You been home with the kids for over a decade. Or some other life circumstance has kept you out of the workforce for a few years. In any event, you worry that you will no longer be employable. Nonetheless, you have chosen to head back to work for either financial or psychological reasons.
Your resume is out of date. You feel helplessly behind the times. You don’t know the latest computer programs. You feel intimidated when you even think about applying for a job.”Who will hire me?”
You are facing a challenge. But there are ways to succeed. We know because we have helped hundreds of people in similar situations.
The first thing that we can do is provide some hope. You likely have more skills than you think. You probably don’t realize that you have the general abilities that many employers seek.
We can help you figure out how to position yourself effectively. We can help you reenter the work world.
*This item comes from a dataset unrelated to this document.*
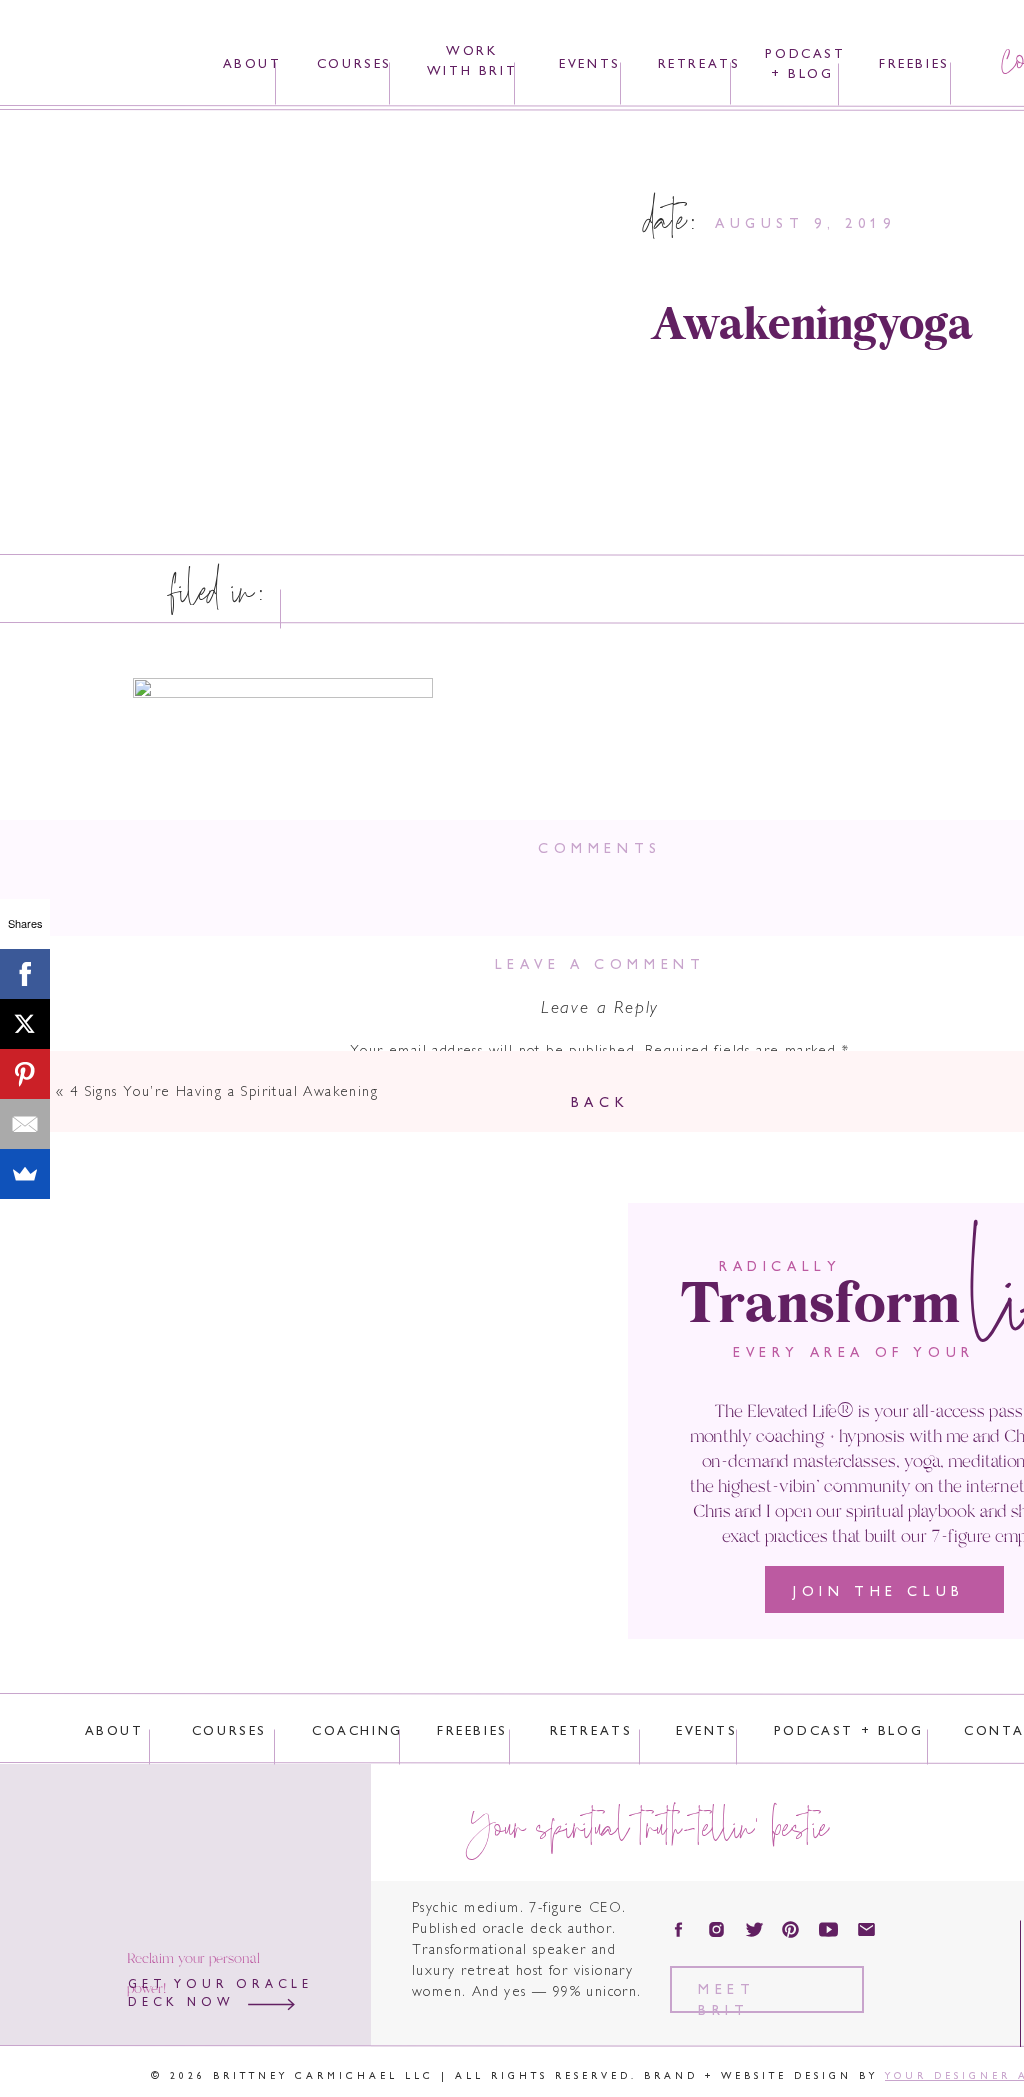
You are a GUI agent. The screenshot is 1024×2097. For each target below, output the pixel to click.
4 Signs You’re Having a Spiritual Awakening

How? Consider the following: due to The Great Recession and other work world changing paradigms, the straight-line, no gaps on the resume, candidate does not exist in anywhere near the percentages it once did. Indeed, the majority of those age 35 and above have had at least one event that created a work disruption, often of significant length.
Why does The Great Recession work in your advantage? Two reasons: (1) You are likely overestimating your competition. You might think that “everyone” has been working continually while you were out of the work force. This is no longer true. (2) The person that reviews your resume and/or interviews you is likely to be more sympathetic to you because either she has been in the same situation and/or she knows some good friend and good people in the same situation.
We recently engaged in a successful career counseling case with a “return to work outside the house” housewife from Madison, Connecticut. Having stayed home for 17 years to raise her three children, she was both lost regarding what she wanted to do and intimidated by all that she thought she could not do. We guided her through a process that helped explain her skill set, some based on pre-motherhood, some based on volunteer work, and some based on what she did well, even though she had not been paid to develop such skills. We helped her create a resume, network, and apply to a variety of jobs. Some fit. Some did not. But, all she needed was one job. And, she found it, an office administrator job at a small but growing company run by young entrepreneurs in New Haven, one of whom said: “we need a mom around here to take care of us!”